Glue ear is a condition where the middle ear fills with glue-like fluid instead of air. This causes dulled hearing. In most cases it clears without any treatment. An operation to clear the fluid and to insert ventilation tubes (grommets) may be advised if glue ear persists.
Glue ear means that the middle ear is filled with fluid that looks like glue. It can affect one or both ears. The fluid dampens the vibrations of the eardrum and tiny bones (ossicles) created by sound. The cochlea receives dampened vibrations and so the volume of the hearing is turned down. Glue ear usually occurs in young children but it can develop at any age. Glue ear is sometimes called otitis media with effusion (OME).
What causes glue ear?
The cause is probably due to the Eustachian tube not working properly. The balance of fluid and air in the middle ear may become altered if the Eustachian tube is narrow, blocked, or does not open properly. Air in the middle ear may gradually pass into the nearby cells if it is not replaced by air coming up the Eustachian tube. A vacuum may then develop in the middle ear. This may cause fluid to seep into the middle ear from the nearby cells.
Some children develop glue ear after a cough, cold, or ear infection when extra mucus is made. The mucus may build up in the middle ear and not drain well down the Eustachian tube. However, in many cases glue ear does not begin with an ear infection.
How common is glue ear?
Glue ear is common. By 10 years of age, 8 out of 10 children will have had at least one episode of OME. It is most common between the ages of 1 and 6. Boys are more commonly affected than girls. Most cases occur in winter. It is more common in children who:
Are in daycare.
Have an older brother or sister.
Live in homes where people smoke.
What are the symptoms of glue ear?
This is the main symptom. Your child’s hearing does not go completely and the hearing loss is often mild. However, the severity of hearing loss varies from child to child, is sometimes quite severe and can vary from day to day in the same child. Hearing varies according to the thickness of the fluid and other factors. For example, it is often worse during colds. Older children may say if their hearing is dulled. However, you may not notice dulled hearing if your child is younger, particularly if only one ear is affected. You may find that your child turns the TV or radio up loud, or often says “what” or “pardon” when you talk to them. Babies may appear less responsive to normal sounds.
This is not usually a main symptom but mild earache may occur from time to time. Children and babies may pull at their ears if they have mild pain. However, the gluey fluid is a good food for germs (bacteria) and ear infections are more common in children with glue ear. This may then cause bad earache for the duration of an infection. Always have some painkiller in your home in case earache develops.

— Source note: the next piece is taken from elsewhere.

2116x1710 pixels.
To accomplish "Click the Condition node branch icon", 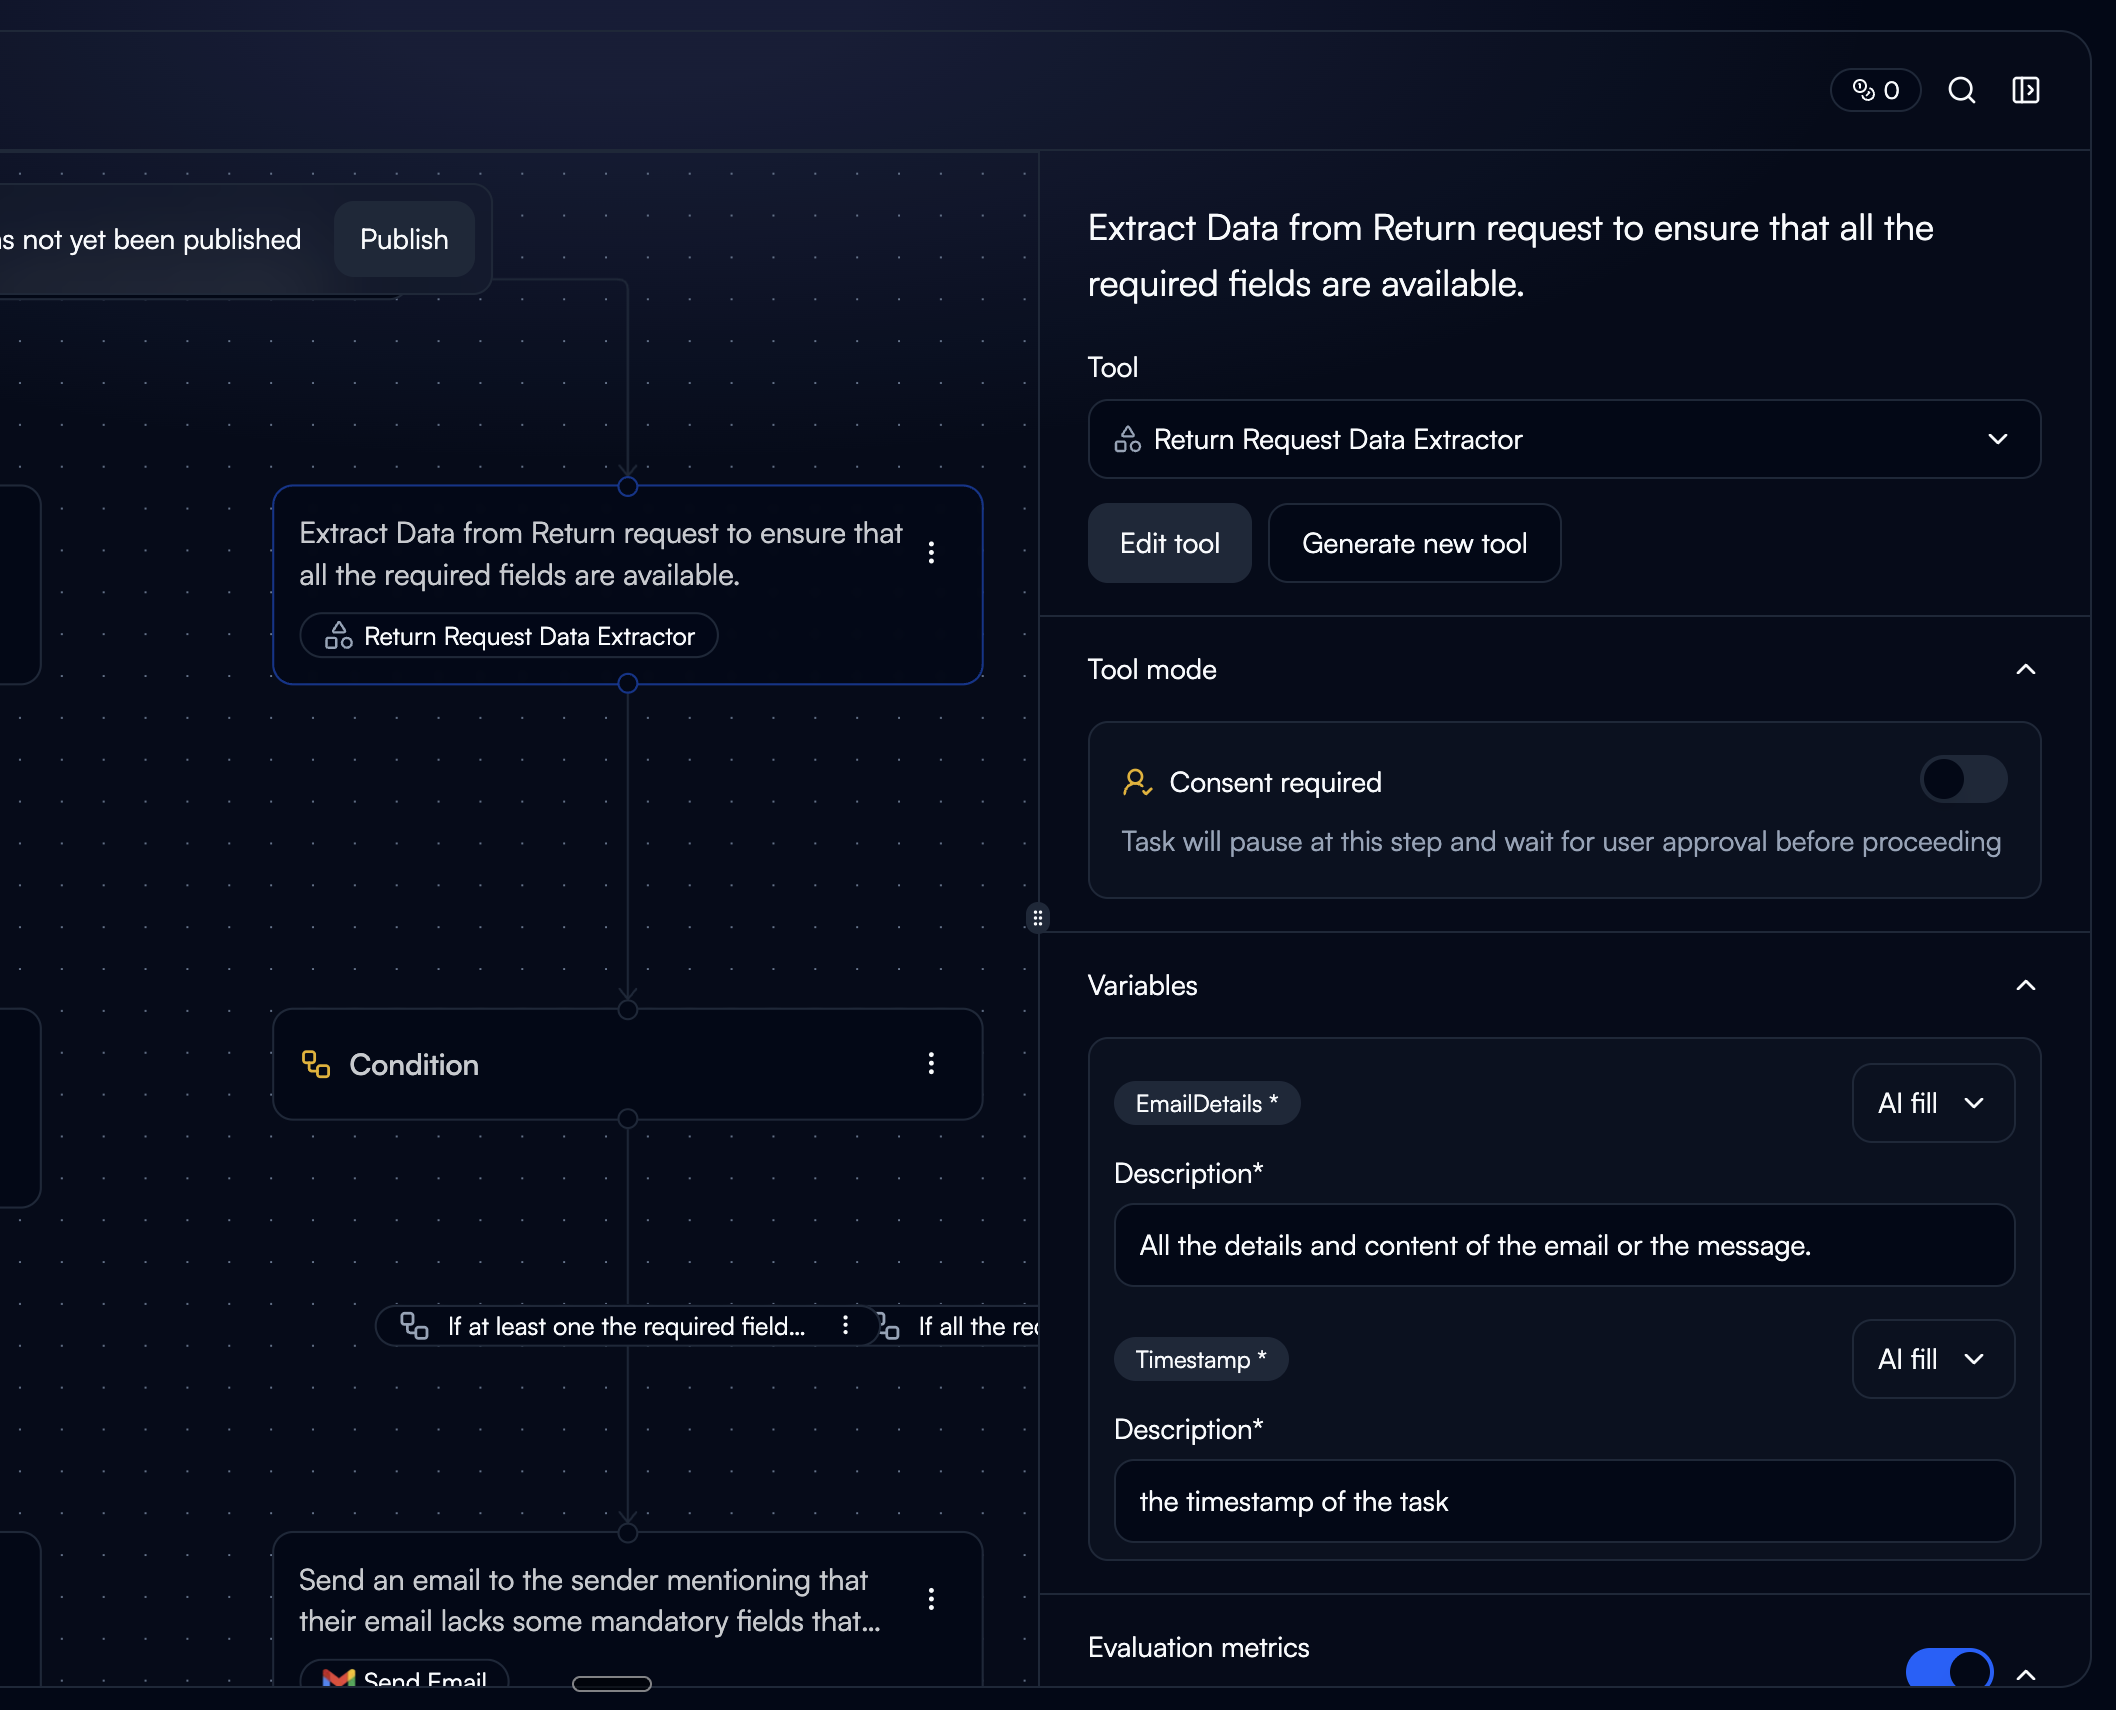I will tap(316, 1064).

Development and behaviour may be affected in a small number of cases
If dulled hearing is not noticed then children may not learn so well at school if they cannot hear the teacher. Your child may also become frustrated if they cannot follow what is going on. They may feel left out of some activities. They can become quiet and withdrawn if they cannot hear so well.
There has been concern that dulled hearing from glue ear may cause problems with speech and language development. This in turn was thought perhaps to lead to poor school achievement and behavioural problems. However, research studies that have looked at this issue are reassuring. The studies showed that, on average, children with glue ear had no more chance (or just a little more chance) of having long-term behavioural problems or poor school performance compared with children without glue ear. However, these studies looked at the overall average picture. There is still a concern that the development of some children with glue ear may be affected – in particular, some children with untreated severe and persistent glue ear.
So, in short, developmental delay including speech and language is unlikely to occur in most children with glue ear. However, if you have any concern about your child’s development, you should tell a doctor.
Research has also detected a link between glue ear and attention deficit hyperactivity disorder (ADHD) as well as anxiety and depression.
How does glue ear progress?
The outlook is usually good. Many children only have symptoms for a short time. The fluid often drains away gradually, air returns and hearing then returns to normal.
Hearing is back to normal within three months in about 5 in 10 cases.
Hearing is back to normal within a year in more than 9 in 10 cases.
Glue ear persists for a year or more in a small number of cases.
Some children have several episodes of glue ear which cause short but repeated (recurring) episodes of reduced hearing. The total time of reduced hearing in childhood may then add up to many months.